Die Leute von Seldwyla
Auszug
Gottfried Keller ist ein Schweizer und gibt sich schon seit geraumer Zeit in unserer Literatur mit einer gewissen Sonderthümlichkeit. Er gehört zu den neuern Autoren, die von der fast ausschließlichen Wendung unserer Literatur zur Erzählung und zum provinzialen Colorit derselben den Vortheil gezogen haben, daß sie nur im Tone ihrer Heimat zu reden und ihre Jugendeindrücke auszubeuten brauchten, um sogleich am Parnaß eine zuvorkommende Begrüßung zu erleben. Auch er besitzt ein reichgefülltes Gedächtniß mit allerhand Schnurren und Schnacken und Schwänken, von seltsamen Abenteuern und Menschen und Erlebnissen aus seiner Gegend her. Er sieht sein heimatliches Wesen mit einer Klarheit vor sich wie ein Maler und hat z.

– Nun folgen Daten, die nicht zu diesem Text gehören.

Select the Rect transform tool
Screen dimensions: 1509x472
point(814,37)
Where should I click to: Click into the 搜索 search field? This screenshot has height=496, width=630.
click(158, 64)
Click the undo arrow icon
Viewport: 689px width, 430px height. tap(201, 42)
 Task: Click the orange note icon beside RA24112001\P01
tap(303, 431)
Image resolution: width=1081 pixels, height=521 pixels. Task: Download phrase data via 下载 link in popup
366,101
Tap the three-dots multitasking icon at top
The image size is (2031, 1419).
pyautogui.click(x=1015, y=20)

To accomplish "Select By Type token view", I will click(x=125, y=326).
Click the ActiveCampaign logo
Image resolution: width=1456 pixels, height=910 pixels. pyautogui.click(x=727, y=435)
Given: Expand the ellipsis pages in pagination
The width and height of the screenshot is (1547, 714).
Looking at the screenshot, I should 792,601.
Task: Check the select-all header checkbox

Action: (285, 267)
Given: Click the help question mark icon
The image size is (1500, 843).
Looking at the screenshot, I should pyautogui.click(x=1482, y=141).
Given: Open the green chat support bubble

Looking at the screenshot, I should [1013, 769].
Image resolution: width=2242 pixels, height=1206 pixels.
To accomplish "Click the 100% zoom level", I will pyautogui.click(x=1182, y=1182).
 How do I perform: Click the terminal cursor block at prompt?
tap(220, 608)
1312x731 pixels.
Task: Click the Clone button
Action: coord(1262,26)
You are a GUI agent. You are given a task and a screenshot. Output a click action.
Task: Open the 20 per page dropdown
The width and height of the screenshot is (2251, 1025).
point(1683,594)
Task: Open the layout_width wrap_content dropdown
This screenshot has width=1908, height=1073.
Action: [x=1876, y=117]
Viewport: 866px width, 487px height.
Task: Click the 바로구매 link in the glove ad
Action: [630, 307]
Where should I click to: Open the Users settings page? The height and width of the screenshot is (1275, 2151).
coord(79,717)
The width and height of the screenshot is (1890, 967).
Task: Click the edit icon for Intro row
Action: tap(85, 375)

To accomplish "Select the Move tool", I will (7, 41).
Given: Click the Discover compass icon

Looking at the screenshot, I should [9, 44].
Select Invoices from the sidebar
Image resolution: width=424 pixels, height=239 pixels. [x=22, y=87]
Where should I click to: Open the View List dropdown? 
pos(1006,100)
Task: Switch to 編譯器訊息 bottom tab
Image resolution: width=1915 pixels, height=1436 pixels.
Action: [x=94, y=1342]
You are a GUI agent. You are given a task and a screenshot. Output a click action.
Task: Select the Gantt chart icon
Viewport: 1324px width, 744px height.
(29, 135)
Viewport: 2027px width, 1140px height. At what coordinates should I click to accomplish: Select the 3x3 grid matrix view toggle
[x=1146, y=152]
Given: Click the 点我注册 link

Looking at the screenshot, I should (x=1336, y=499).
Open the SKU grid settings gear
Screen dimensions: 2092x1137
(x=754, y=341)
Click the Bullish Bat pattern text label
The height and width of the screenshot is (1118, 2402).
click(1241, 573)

B. in den Kommodenschubladen eines sentimentalen Dienstmädchens mit einem solchen Scharfblick gestöbert, daß man seine innigste Freude haben muß an den Prachtstücken von gemalten Stillleben dieser Sphäre, wie sie kein Wilhelm Kalf, kein Melchior Hondekoeter naturtreuer geschildert haben. Sowie aber der Autor seine Sphäre, d. h. die Erinnerung, verläßt, wandelt ihn denn doch ein auffallendes Ungeschick an, daß man sagen möchte, er gibt Opferschalen in der Gestalt von Butterbüchsen und läßt Menschen vor uns wandeln, denen die ledernen Hosen am Halse zugeknöpft sind. So erzählt in der ersten Geschichte ein schweizerischer Oberst Dinge, die er in Indien erlebt haben will und die ebenso gut in einem Puppenspiel sich ereignet haben könnten. Der vernünftige Mann, der in Frankreich ein Regiment commandirt, erzählt sie zwei schlafenden Personen, ja in der Manier des Verfassers hätte er sie ebenso gut seinem Stiefelknecht können erzählen lassen.